Category	Metrics	Use Case
RAG	Answer Relevancy, Precision, Faithfulness, Contextual Relevancy/Precision/Recall, Bias, Toxicity	Evaluating retrieval-augmented generation pipelines
Agent	Tool Correctness, Task Success, Role Adherence, Knowledge Retention, Tool Errors	Evaluating AI agents and assistants
Security	Prompt Injection, Jailbreak, PII Leakage, Harmful Content, Policy Compliance, Restricted Refusal	Security and safety testing
Deterministic	Exact Match, Contains, Starts/Ends With, Regex, JSON Schema, Format/Length Check, Language Detection, Non-Empty	Rule-based checks without LLM
Vector	Semantic Similarity, Reference Match	Embedding-based semantic evaluation
Custom	Custom Metric, G-Eval	Domain-specific evaluations with custom criteria

Score Aggregation¶

Eval AI Library uses Temperature-Controlled Verdict Aggregation via Generalized Power Mean — a novel approach that provides nuanced scoring through configurable strictness levels.
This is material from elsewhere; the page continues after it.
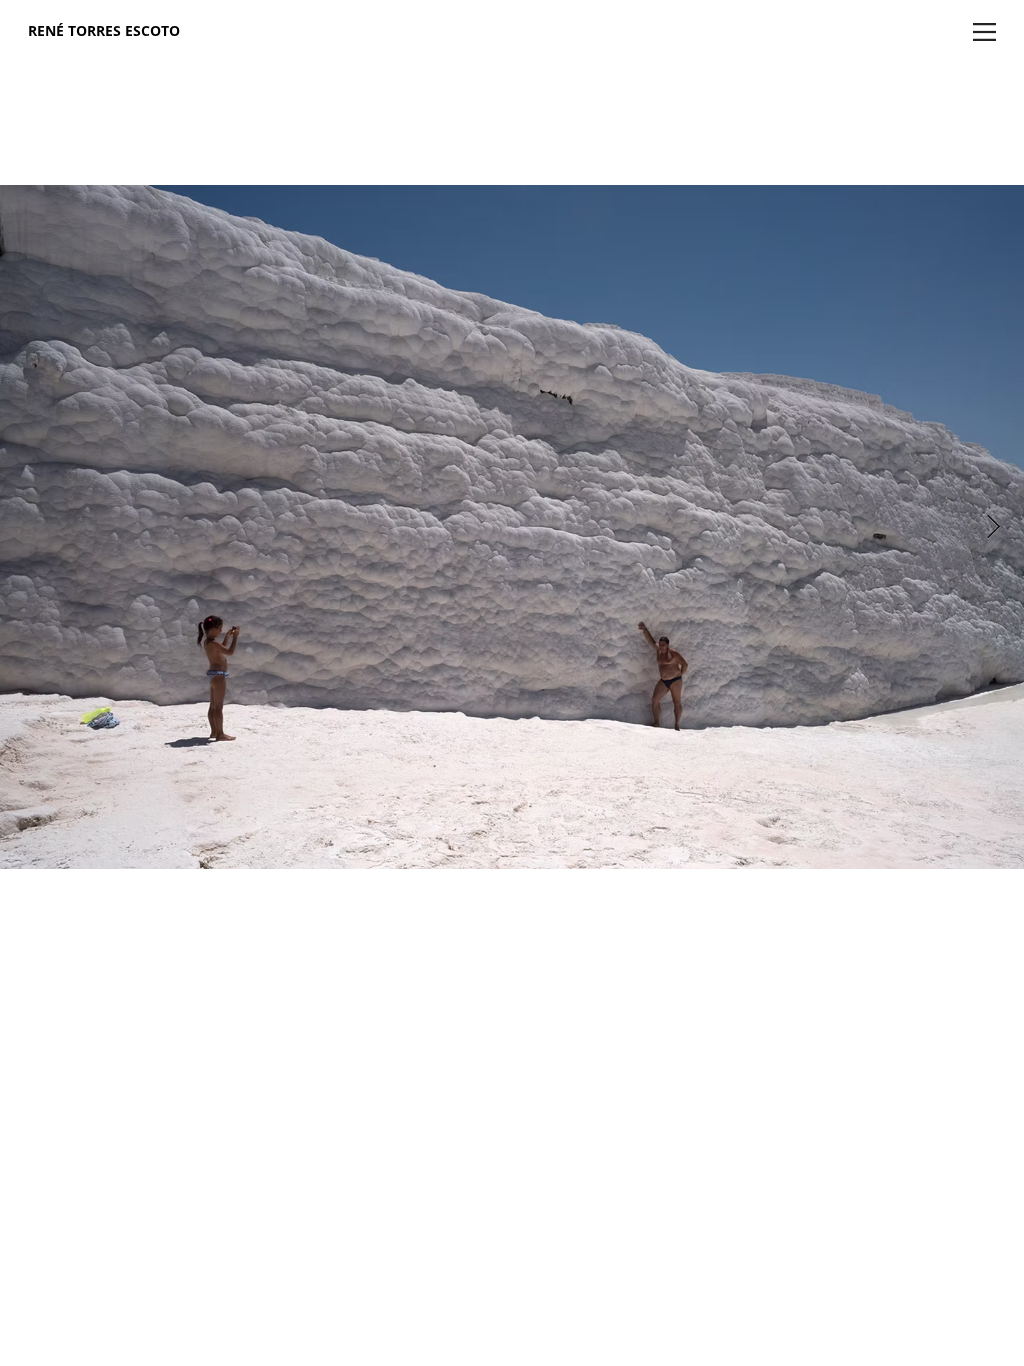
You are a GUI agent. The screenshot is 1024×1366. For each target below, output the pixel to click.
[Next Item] (993, 526)
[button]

Temperature	Behavior	Best For
0.1	Strict (close to minimum)	Safety-critical applications
0.5	Balanced (arithmetic mean)	General evaluation
1.0	Lenient (close to maximum)	Creative tasks

Learn more about Score Aggregation

Installation¶

pip install eval-ai-library

Requires Python 3.9+. See Installation Guide for detailed instructions.